In 1993 she was awarded an Arts Council of England animate! grant to make What She Wants (1994, 4 min), an experimental film about sex and shopping produced entirely on a home Amiga computer. After a 3-month Animator’s Residency at the Museum of the Moving Image, she received a Channel 4 commission for Death and the Mother (1997, 11 min) based on a Hans Christian Anderson story, another Amiga-based work which has won prizes at many international film festivals.
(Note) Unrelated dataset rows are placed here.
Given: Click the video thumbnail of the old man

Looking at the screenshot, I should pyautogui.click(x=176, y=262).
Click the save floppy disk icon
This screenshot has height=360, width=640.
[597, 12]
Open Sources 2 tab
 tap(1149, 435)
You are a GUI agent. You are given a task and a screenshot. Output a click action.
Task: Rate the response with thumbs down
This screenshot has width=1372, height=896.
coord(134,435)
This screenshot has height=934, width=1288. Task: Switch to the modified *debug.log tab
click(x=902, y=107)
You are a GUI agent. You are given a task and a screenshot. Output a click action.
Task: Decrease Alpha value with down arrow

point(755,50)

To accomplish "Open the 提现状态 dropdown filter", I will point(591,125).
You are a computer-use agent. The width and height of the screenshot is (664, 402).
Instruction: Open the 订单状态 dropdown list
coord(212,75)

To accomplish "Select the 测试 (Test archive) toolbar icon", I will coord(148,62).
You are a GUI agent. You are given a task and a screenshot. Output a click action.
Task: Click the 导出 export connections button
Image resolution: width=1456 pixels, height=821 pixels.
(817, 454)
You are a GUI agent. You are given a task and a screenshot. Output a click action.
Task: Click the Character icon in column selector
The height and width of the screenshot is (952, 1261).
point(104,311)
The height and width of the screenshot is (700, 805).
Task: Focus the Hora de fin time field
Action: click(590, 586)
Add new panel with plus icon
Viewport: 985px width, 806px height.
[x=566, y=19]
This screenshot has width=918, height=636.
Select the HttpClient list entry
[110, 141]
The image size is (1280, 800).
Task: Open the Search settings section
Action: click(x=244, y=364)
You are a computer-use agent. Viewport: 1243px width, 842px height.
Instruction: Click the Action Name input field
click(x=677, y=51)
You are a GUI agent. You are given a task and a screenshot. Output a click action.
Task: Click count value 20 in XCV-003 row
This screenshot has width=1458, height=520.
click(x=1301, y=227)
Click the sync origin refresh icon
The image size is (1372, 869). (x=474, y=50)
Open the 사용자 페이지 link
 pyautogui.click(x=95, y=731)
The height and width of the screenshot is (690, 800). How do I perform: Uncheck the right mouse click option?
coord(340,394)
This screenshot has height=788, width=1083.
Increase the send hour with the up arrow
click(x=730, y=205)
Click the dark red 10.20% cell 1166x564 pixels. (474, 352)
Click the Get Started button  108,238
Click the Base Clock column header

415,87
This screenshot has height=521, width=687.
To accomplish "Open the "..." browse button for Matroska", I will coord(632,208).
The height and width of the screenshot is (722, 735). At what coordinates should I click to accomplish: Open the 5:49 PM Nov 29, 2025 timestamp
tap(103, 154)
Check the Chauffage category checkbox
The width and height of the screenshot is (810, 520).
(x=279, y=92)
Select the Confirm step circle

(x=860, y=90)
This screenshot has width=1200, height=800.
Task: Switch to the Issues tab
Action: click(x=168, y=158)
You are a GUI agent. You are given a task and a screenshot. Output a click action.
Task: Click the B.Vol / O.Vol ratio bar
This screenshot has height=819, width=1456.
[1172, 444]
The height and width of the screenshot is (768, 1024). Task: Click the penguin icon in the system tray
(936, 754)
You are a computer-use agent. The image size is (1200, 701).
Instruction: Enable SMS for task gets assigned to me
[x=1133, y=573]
Ruth Lingford’s films are made using 2D digital techniques, often combining drawing and treated live footage. A typical example, Pleasures of War (1998, 11 min) made for Channel 4 and the Arts Council of England, is a retelling of the Biblical story of Judith and Holofernes, and explores female aggression and the links between war and sexual desire. It was devised in collaboration with the novelist Sara Maitland and again created on desktop computers. It is described in The Critic’s Choice as ‘one of the 150 best films ever made’.
She is known for ‘feelbad films’ which use the seductive medium of animation to draw the audience in and take them to uncomfortable places. An example is The Old Fools (2002, 6 min) is a film of a Philip Larkin poem, voiced by Bob Geldof, which looks at senile decay and the inevitability of death.
Her commercial work has included a 20-minute educational film on glue-sniffing, and extensive animation work on Peter Gabriel's Real World CD-ROM multimedia project, Ceremony of Innocence. She was a principal animator on Silence (1998, Halo Productions for C4), winner of a Gold Hugo at the Chicago International Film Festival and Special Prize at the Hiroshima International Animation Festival. In 2002, she collaborated with the Shynola collective on An Eye for an Eye (2002, 5 min 30 sec) a music video for UNKLE, which won the McLaren Award at the Edinburgh Festival 2002.
She has taught at the Royal College of Art, the National Film and Television School, the University of Humberside and the University of Wolverhampton. Since September 2005, she has been teaching at Harvard University as Professor of the Practice of Animation.